Das weltweite Artensterben schreitet voran. Doch Kamerun hat einen Erfolg zu verzeichnen. Das „afrikanische Stinkholz“ soll vor dem Aussterben bewahrt werden.
Licht fällt ins Innere der geräumigen Holzhütte, als Joseph Ekati die Fensterläden öffnet. Jetzt ist auch die große Maschine in der Mitte des Raumes vom Tageslicht beleuchtet. „Das ist unser Häcksler“, sagt Ekati mit einigem Stolz. Der Häcksler wurde aus Mitteln des Entwicklungsprogramms der Vereinten Nationen bezahlt. Das Holzhaus, in dem er steht, haben die Menschen aus den Dörfern am Fuß des Mount Cameroon in Kamerun gebaut. In einem Nebenraum liegen Macheten, Sicherheitshelme, Seile, Schubkarren. Joseph Ekati ist Sprecher einer Genossenschaft, zu der sich 14 Dörfer am Fuß des Berges zusammengeschlossen haben. Gemeinsam ernten und verkaufen sie die Rinde des Baumes „Prunus africana“, die hier schon immer für ihre Heilkräfte bekannt war.

# Gespeicherte Daten
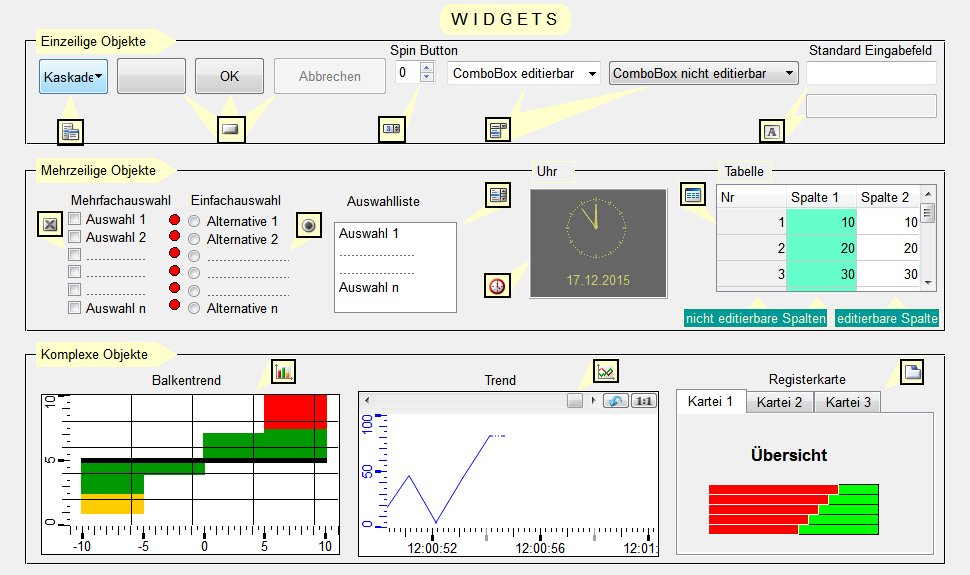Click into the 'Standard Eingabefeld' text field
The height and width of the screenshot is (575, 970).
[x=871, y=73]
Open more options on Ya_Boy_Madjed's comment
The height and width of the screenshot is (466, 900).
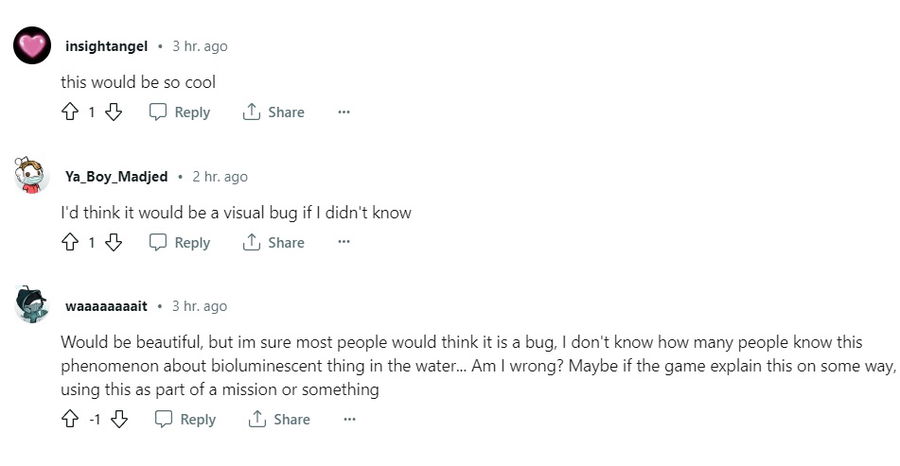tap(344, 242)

# Erforderliche Aktion
Zitieren Sie wörtlich aus dem Text über das afrikanische Stinkholz den Abschnitt, beginnend mit „Licht fällt ins“ und fortlaufend bis einschließlich „Heilkräfte bekannt war.“.

# Ihre Antwort
Licht fällt ins Innere der geräumigen Holzhütte, als Joseph Ekati die Fensterläden öffnet. Jetzt ist auch die große Maschine in der Mitte des Raumes vom Tageslicht beleuchtet. „Das ist unser Häcksler“, sagt Ekati mit einigem Stolz. Der Häcksler wurde aus Mitteln des Entwicklungsprogramms der Vereinten Nationen bezahlt. Das Holzhaus, in dem er steht, haben die Menschen aus den Dörfern am Fuß des Mount Cameroon in Kamerun gebaut. In einem Nebenraum liegen Macheten, Sicherheitshelme, Seile, Schubkarren. Joseph Ekati ist Sprecher einer Genossenschaft, zu der sich 14 Dörfer am Fuß des Berges zusammengeschlossen haben. Gemeinsam ernten und verkaufen sie die Rinde des Baumes „Prunus africana“, die hier schon immer für ihre Heilkräfte bekannt war.